4. Toni Tony Tatone’s debut
I’d probably nominate Amos for our Veteran’s Committee induction, though. His all-around contributions to the Ricky and Process culture have been far too extensive to encapsulate in one on-pod moment like this.
3. The Paul Millsap All-Star Story
Mentioned before, but this played out so perfectly that even the time Spike replayed it on the pod under the guise of LOL Remember When This Happened it still got me all over again. I’d read a 5,000 word oral history about this moment.
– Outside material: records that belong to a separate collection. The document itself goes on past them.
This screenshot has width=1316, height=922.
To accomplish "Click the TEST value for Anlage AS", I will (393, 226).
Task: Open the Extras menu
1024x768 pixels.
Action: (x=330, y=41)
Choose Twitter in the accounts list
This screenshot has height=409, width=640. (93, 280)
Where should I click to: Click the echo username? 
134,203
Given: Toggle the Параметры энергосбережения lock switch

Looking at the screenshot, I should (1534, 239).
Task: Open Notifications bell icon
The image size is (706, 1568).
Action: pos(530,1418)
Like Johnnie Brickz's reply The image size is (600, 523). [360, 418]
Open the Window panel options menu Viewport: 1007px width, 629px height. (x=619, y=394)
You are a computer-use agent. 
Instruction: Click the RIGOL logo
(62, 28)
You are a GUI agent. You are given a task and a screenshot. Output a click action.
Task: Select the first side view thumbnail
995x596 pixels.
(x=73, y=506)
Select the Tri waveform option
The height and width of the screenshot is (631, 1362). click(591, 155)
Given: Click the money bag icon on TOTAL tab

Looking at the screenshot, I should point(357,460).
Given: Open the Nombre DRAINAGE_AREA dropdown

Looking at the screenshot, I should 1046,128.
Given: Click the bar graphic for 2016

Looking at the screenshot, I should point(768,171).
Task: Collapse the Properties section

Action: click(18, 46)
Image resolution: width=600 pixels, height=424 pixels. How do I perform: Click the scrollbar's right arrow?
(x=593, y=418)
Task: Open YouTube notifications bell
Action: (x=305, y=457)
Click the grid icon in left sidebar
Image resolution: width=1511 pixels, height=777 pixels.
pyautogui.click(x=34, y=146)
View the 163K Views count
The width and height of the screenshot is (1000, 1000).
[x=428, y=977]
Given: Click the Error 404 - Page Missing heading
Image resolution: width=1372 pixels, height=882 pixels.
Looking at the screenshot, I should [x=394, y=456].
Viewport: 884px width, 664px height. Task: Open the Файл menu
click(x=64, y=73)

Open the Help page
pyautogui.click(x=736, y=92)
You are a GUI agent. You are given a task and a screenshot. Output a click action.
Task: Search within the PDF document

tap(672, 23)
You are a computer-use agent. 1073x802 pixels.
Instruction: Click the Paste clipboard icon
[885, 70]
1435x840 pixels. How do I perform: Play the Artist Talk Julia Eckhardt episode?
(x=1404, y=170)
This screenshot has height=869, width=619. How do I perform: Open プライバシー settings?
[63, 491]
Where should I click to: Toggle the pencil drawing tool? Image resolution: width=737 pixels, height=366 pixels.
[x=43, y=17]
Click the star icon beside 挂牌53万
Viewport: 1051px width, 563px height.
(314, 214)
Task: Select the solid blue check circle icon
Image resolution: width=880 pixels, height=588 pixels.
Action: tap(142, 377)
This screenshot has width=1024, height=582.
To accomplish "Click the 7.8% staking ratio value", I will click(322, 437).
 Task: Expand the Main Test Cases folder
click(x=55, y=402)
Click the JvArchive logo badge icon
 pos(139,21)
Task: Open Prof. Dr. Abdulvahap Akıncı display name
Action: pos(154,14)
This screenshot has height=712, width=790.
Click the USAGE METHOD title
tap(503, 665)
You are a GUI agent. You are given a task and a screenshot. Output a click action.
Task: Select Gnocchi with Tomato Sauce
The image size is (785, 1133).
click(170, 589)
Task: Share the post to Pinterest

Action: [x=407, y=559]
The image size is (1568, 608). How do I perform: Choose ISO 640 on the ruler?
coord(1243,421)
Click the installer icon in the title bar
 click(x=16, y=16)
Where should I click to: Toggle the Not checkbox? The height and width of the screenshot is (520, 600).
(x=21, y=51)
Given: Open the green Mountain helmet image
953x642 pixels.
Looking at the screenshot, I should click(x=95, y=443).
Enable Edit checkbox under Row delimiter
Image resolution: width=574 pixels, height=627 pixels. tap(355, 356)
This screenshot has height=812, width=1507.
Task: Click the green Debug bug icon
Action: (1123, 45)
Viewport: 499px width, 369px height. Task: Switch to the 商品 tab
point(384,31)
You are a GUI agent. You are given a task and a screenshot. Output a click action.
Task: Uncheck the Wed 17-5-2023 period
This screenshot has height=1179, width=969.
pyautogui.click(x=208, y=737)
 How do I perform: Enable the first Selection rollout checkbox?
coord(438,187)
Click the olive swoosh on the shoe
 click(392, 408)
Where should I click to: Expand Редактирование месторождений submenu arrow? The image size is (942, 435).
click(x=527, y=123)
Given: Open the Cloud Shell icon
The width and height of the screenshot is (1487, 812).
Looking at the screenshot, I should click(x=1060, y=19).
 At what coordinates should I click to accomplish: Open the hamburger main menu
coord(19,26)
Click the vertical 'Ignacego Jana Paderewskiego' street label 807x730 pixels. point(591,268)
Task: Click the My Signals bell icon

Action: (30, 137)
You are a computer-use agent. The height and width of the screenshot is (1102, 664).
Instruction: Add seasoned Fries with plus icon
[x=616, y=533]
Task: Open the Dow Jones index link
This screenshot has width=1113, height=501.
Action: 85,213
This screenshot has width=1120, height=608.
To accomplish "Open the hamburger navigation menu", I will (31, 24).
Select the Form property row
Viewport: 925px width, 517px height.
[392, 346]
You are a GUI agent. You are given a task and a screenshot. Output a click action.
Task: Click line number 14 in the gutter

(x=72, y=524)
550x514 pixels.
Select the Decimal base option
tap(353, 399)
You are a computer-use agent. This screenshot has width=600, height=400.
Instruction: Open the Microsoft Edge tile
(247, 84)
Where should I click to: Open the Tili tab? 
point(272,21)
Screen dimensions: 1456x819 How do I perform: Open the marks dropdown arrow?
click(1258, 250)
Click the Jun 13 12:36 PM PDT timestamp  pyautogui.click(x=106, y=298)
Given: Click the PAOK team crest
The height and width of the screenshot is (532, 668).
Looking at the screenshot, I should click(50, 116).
I’d write a 10,000 word oral history about this moment.
2. The T.J. Live Pod
Not like I’ve listened to more than two or three of them total anyway, but I remain exceedingly confident that the amount of live podcast rebroadcasts that are essential listens after the fact for those not originally in attendance can be counted on one hand. They could have recorded a live pod at the signing of the Declaration of Independence and you’d probably get 10 minutes through listening to the founding fathers’ inside jokes and awkward “Wait, is it my turn to sign or yours…?” fumbling before determining you probably Just Had to Be There and switching to the latest Who? Weekly. But they’ll teach the T.J. Live Pod in Process schools someday, and kids will call out for a homework encore.
1. Retweet Armageddon
Every time I see this on the list of nominees, I do a double take because I’m positive that we already inducted this last year. How could we not have? As far as I’m concerned, Retweet Armageddon was the centerpiece of the entire Process era, the thing it was all leading up to and the thing we’re all still coming down from. Expecting fans to understand a Process Hall of Fame without it is like showing someone Psycho but cutting out the shower scene. Gotta be this year.